--- Begin Supplied records ---
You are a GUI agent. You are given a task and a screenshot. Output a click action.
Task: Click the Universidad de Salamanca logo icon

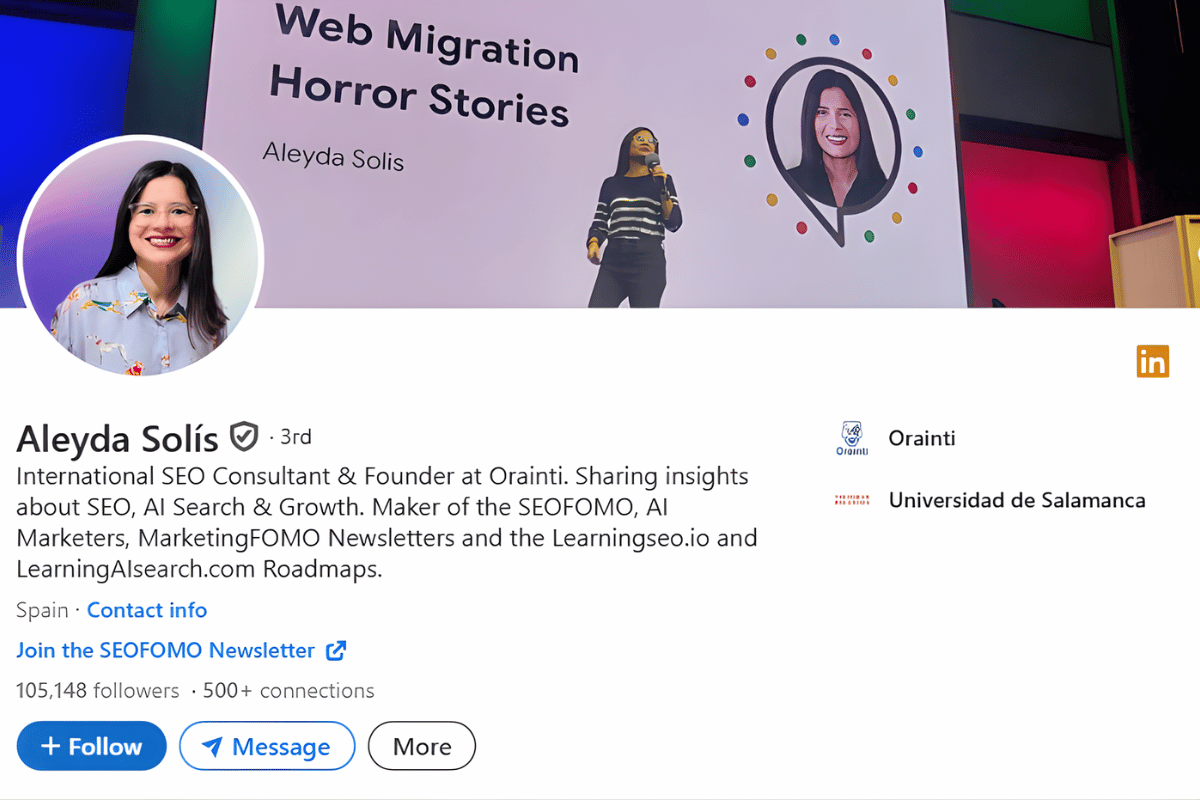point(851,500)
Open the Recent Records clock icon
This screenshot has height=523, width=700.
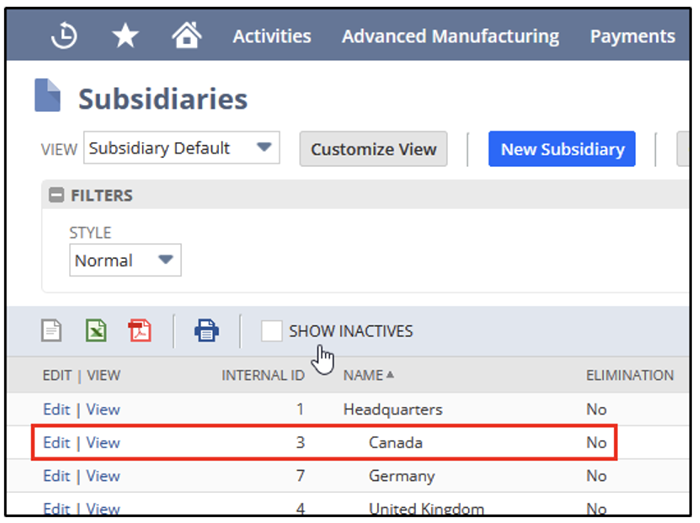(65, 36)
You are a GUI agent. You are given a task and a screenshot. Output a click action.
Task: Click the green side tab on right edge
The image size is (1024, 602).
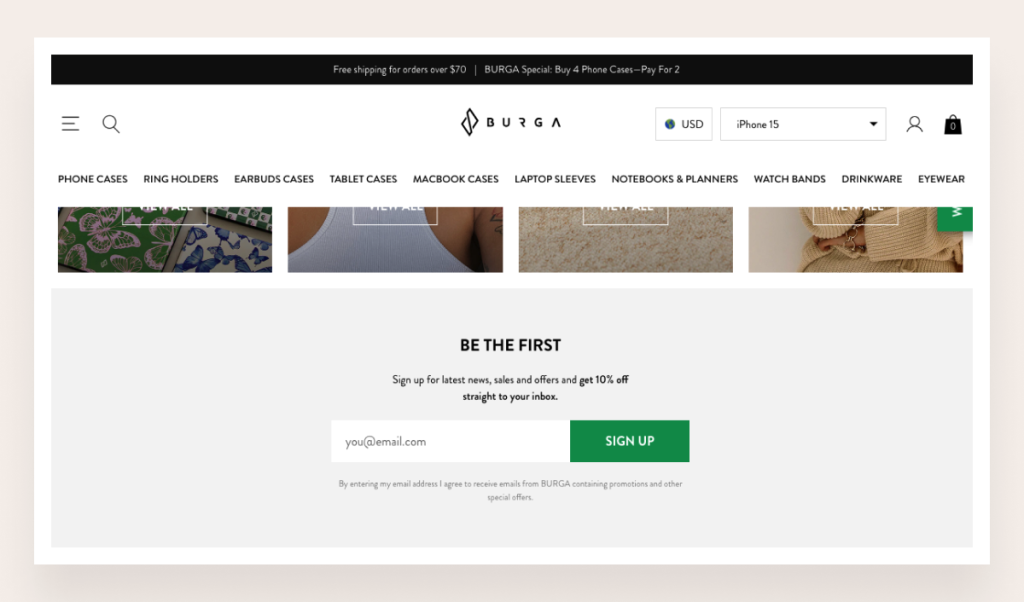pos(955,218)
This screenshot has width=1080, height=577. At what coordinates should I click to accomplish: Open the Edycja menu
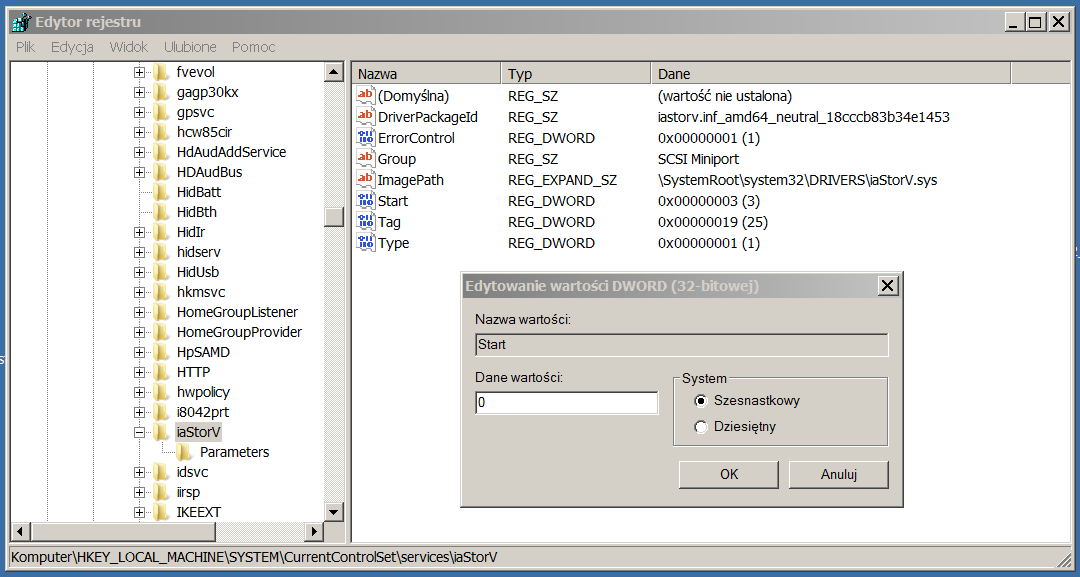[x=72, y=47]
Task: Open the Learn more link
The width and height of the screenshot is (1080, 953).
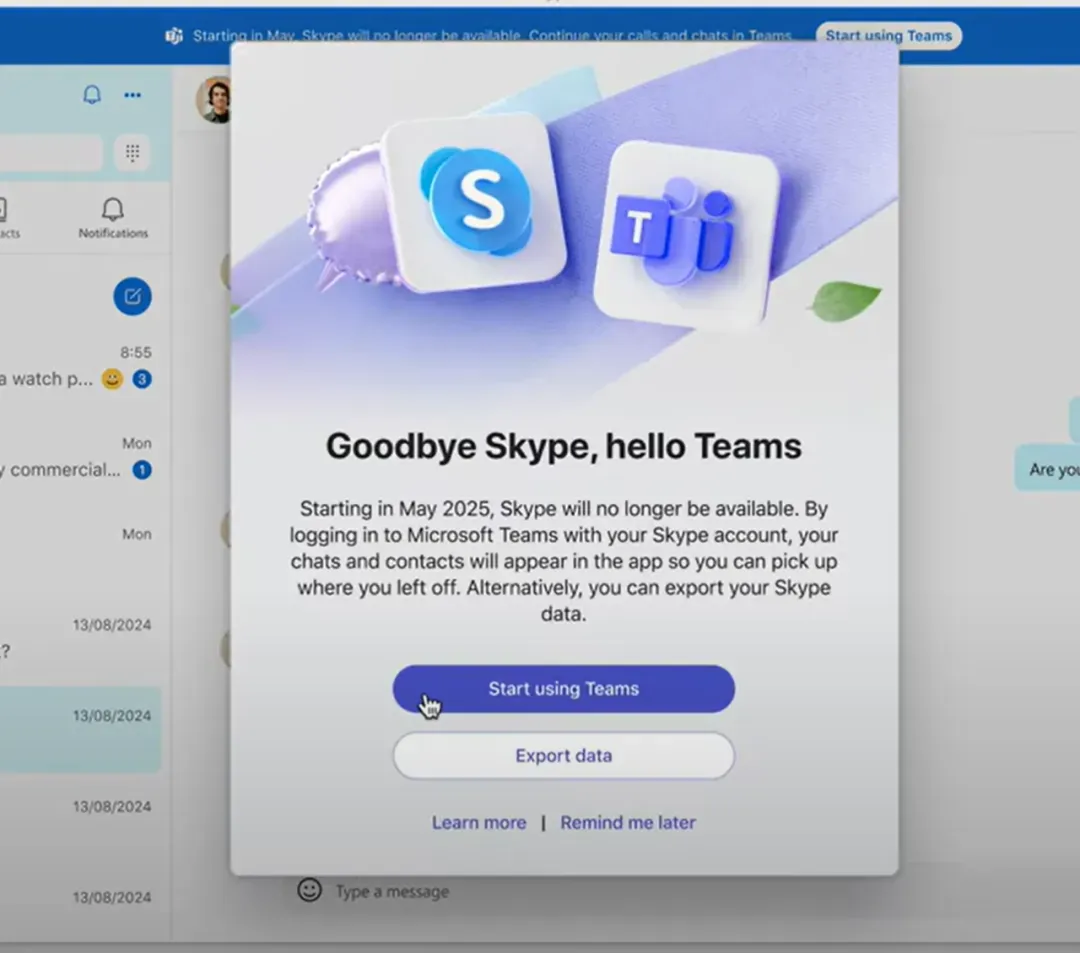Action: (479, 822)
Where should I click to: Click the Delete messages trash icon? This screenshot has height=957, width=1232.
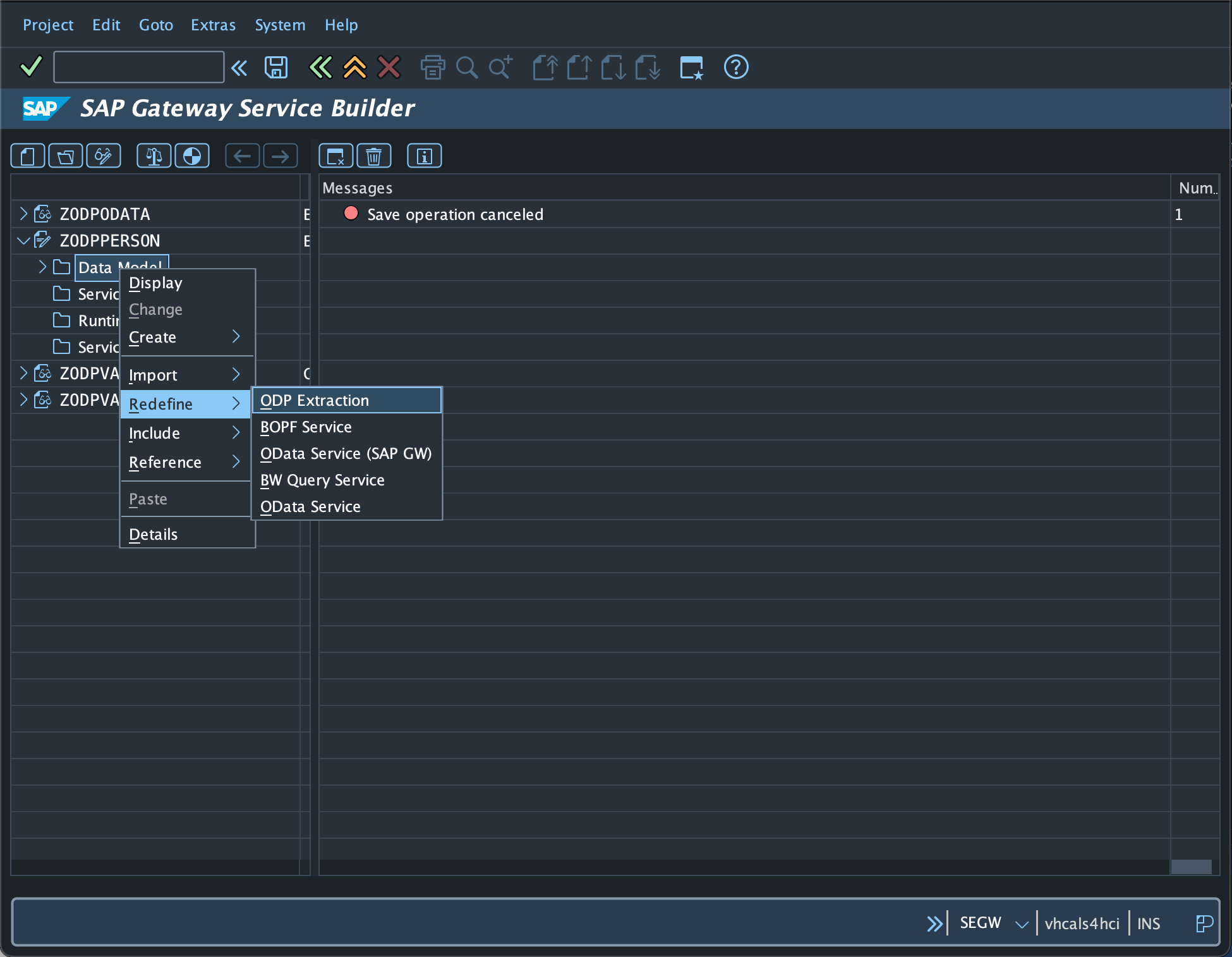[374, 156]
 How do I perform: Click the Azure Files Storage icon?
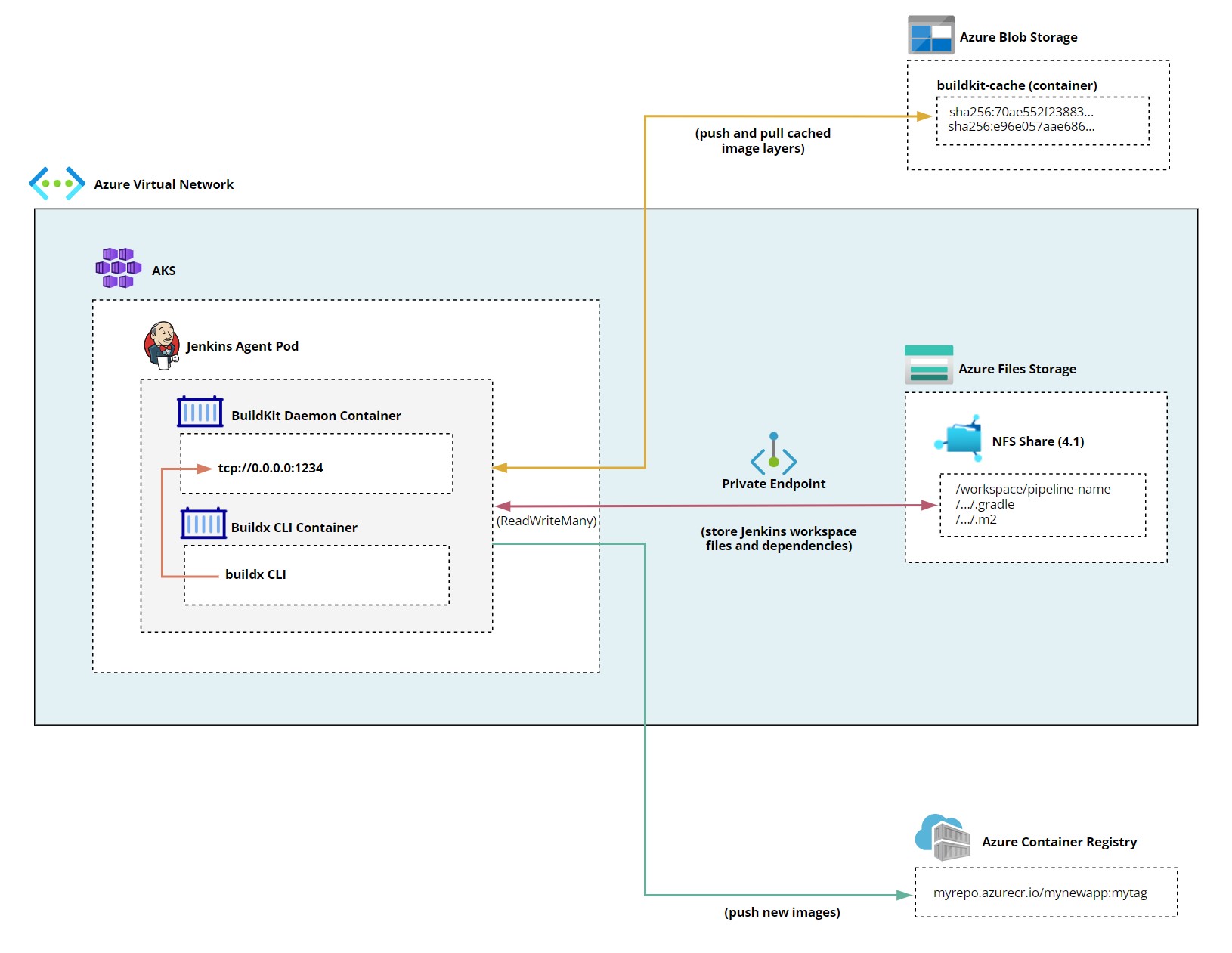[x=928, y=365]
--- End Supplied records ---
▸ **What to work on**: Transcribe every line of the records above exactly, and leave the pictures out of your answer.

▸ **The solution**:
You are a GUI agent. You are given a task and a screenshot. Output a click action.
Task: Click the Universidad de Salamanca logo icon

point(851,500)
Open the Recent Records clock icon
This screenshot has height=523, width=700.
(65, 36)
You are a GUI agent. You are given a task and a screenshot. Output a click action.
Task: Click the green side tab on right edge
The image size is (1024, 602).
pos(955,218)
This screenshot has width=1080, height=577. At what coordinates should I click to accomplish: Open the Edycja menu
[x=72, y=47]
Task: Open the Learn more link
The width and height of the screenshot is (1080, 953).
Action: (479, 822)
Where should I click to: Click the Delete messages trash icon? This screenshot has height=957, width=1232.
[374, 156]
 How do I perform: Click the Azure Files Storage icon?
[x=928, y=365]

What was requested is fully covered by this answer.